A composite function is essentially a combination where one function is applied to the result of another. Think of it like putting one machine's output directly into another machine. In mathematics, we use the notation \( g \circ f \) to denote the composition of two functions \( f(x) \) and \( g(x) \). This represents applying \( f(x) \) first, and then applying \( g(x) \) to the result.

Composite functions help us describe complex operations in a manageable way. Consider a scenario where measuring a final quantity requires multiple steps - each step can be represented as a function, and these can be composed into a single operation.

For example, in the exercise given, we create a composite function \( h(x) = (g \circ f)(x) = g(f(x)) \), which breaks down a complex expression into simpler, interpretable functions.

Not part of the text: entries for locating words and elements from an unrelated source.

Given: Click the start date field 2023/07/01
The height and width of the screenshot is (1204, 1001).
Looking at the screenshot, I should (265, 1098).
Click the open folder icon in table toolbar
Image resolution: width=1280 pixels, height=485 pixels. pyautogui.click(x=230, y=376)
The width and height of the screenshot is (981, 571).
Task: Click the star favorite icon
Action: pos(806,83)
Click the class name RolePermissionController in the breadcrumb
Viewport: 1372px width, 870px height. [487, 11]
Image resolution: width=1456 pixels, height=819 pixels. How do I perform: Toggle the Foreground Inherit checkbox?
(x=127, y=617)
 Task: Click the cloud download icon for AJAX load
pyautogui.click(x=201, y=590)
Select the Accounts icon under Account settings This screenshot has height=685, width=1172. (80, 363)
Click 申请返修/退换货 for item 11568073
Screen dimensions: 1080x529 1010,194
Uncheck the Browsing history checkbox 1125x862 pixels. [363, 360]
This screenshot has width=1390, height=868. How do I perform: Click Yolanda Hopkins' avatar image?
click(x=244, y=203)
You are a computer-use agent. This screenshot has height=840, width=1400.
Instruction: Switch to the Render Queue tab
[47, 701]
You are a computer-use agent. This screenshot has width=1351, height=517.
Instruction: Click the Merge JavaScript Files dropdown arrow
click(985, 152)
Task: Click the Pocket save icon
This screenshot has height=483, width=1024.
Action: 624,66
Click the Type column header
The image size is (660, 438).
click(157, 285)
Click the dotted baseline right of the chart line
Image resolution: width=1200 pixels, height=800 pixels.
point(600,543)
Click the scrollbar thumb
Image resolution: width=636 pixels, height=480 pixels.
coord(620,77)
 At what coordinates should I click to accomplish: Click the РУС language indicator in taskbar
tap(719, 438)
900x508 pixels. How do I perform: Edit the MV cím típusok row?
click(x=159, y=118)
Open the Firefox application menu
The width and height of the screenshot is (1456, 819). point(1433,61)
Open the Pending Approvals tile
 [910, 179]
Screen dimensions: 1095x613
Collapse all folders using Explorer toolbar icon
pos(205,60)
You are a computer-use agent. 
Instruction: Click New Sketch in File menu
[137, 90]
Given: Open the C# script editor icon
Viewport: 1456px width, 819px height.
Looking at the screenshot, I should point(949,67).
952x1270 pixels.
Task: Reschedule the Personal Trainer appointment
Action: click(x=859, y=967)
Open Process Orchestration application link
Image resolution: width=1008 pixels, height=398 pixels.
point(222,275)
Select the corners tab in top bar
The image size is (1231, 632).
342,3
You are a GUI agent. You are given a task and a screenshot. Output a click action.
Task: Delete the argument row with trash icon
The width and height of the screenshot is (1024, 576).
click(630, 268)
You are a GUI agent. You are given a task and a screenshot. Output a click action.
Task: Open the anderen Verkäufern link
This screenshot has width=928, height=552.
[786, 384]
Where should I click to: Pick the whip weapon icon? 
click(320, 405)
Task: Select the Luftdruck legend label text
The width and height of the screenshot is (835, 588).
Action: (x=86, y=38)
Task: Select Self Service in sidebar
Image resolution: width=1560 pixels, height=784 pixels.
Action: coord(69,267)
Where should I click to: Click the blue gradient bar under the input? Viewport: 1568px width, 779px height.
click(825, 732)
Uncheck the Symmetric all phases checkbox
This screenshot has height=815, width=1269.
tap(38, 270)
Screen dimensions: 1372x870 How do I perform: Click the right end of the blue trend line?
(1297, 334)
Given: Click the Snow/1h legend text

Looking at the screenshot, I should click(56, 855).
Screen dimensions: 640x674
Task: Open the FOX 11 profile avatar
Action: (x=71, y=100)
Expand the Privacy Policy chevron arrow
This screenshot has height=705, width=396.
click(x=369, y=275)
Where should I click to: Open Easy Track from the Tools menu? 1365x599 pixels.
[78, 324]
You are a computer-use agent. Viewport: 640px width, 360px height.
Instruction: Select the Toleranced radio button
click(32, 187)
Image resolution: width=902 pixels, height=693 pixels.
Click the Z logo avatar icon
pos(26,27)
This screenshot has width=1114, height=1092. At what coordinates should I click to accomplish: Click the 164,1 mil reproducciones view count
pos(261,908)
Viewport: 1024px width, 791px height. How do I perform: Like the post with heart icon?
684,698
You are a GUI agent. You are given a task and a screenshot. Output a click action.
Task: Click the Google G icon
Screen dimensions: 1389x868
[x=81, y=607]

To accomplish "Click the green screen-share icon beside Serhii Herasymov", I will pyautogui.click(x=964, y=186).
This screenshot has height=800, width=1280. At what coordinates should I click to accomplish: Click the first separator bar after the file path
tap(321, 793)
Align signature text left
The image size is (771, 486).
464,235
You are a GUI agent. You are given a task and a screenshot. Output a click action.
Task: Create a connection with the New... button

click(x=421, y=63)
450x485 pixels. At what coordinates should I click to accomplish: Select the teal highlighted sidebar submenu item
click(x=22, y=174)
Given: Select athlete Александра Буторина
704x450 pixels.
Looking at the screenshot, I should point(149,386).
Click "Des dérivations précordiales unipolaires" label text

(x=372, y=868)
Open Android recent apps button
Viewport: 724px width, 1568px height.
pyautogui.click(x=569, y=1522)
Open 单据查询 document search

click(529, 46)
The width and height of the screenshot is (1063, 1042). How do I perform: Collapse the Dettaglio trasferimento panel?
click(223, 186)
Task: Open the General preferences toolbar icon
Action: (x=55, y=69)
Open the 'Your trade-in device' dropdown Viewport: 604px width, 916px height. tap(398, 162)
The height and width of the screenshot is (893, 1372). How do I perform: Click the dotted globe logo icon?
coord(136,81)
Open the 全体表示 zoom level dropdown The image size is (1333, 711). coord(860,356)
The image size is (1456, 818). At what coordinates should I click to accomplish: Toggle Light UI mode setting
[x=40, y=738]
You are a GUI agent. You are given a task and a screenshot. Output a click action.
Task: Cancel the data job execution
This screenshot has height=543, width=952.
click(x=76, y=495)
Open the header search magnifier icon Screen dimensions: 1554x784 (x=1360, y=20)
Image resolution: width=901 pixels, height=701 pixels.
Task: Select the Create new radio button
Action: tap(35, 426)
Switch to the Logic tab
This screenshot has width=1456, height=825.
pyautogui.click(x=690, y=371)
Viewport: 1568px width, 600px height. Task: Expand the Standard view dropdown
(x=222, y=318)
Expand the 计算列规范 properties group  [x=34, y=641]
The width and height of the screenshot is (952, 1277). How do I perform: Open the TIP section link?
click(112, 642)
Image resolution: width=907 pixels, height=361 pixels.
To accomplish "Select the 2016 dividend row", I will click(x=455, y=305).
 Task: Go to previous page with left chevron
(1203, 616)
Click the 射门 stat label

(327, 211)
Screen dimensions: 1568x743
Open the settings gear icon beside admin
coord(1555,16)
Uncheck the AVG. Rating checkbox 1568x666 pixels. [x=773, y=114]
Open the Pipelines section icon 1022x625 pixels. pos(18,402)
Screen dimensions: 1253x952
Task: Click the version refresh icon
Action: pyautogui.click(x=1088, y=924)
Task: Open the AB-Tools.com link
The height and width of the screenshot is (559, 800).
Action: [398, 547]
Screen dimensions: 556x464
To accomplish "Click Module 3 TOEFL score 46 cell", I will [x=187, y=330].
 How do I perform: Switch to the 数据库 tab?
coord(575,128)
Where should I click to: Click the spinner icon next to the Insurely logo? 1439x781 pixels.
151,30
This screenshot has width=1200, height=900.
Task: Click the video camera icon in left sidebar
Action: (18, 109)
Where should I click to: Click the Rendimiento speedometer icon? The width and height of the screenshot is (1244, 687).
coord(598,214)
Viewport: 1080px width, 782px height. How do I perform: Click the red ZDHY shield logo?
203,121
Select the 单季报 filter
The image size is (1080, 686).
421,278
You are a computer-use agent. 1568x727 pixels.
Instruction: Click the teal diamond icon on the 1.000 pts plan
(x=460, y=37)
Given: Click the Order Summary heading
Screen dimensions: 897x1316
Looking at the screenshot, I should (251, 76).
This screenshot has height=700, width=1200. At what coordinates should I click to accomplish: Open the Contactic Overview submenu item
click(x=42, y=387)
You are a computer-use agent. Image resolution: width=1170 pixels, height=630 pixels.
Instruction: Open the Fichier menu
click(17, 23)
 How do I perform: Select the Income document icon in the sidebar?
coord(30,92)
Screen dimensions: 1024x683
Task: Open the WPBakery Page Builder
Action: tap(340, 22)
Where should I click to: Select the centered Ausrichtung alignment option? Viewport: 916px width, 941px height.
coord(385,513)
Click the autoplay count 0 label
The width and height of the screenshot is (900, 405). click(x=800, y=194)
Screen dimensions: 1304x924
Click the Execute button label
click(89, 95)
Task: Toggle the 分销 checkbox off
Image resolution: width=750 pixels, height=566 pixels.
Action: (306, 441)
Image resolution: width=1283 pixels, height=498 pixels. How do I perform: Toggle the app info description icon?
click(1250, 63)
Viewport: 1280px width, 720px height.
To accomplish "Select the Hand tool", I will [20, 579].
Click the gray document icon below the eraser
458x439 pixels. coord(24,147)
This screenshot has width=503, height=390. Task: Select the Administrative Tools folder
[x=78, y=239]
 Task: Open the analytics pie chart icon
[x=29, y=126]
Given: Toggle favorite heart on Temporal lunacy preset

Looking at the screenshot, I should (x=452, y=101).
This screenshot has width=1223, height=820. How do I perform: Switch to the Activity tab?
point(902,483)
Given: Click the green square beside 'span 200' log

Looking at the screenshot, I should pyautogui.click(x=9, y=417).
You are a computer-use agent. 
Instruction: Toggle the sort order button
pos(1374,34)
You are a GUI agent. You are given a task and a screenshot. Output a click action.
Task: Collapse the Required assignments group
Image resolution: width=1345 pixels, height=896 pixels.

The outer function in a composite function setup is the function that is applied last. It operates on the result produced by the inner function. Think of it as the final layer in a process where each layer performs a different task.

In mathematical terms, if you have a composition \( g(f(x)) \), \( g \) is your outer function. This final function takes the output of \( f(x) \) and performs its operation, thereby giving us the complete result.

In our specific example, \( g(u) = u^{5/2} \) acts as the outer function. It takes an input \( u \), which is the result from the inner function \( f(x) = x + \frac{1}{x} \), and computes \( u^{5/2} \). Hence, \( g \) decides the final form of the expression. Being the last step, getting \( g \) correct ensures the composite function \( h(x) \) matches the original challenge.

An inner function is the function applied first within the composite function framework. It's like a preparatory step that transforms or adjusts the input before the outer function takes over.

In a composition \( g(f(x)) \), \( f(x) \) is the inner function. Its role is to take a direct input \( x \) and modify it in a specific way, setting the stage for the outer function.

For the exercise at hand, \( f(x) = x + \frac{1}{x} \) was identified as the inner function. This choice captures the core transformation of the input variable, simplifying \( h(x) = \left(x + \frac{1}{x}\right)^{5/2} \) into something more manageable for further manipulation by the outer function \( g(u) \). The idea is to break a tough problem into smaller, easier steps, and the inner function is crucial in beginning this breakdown effectively.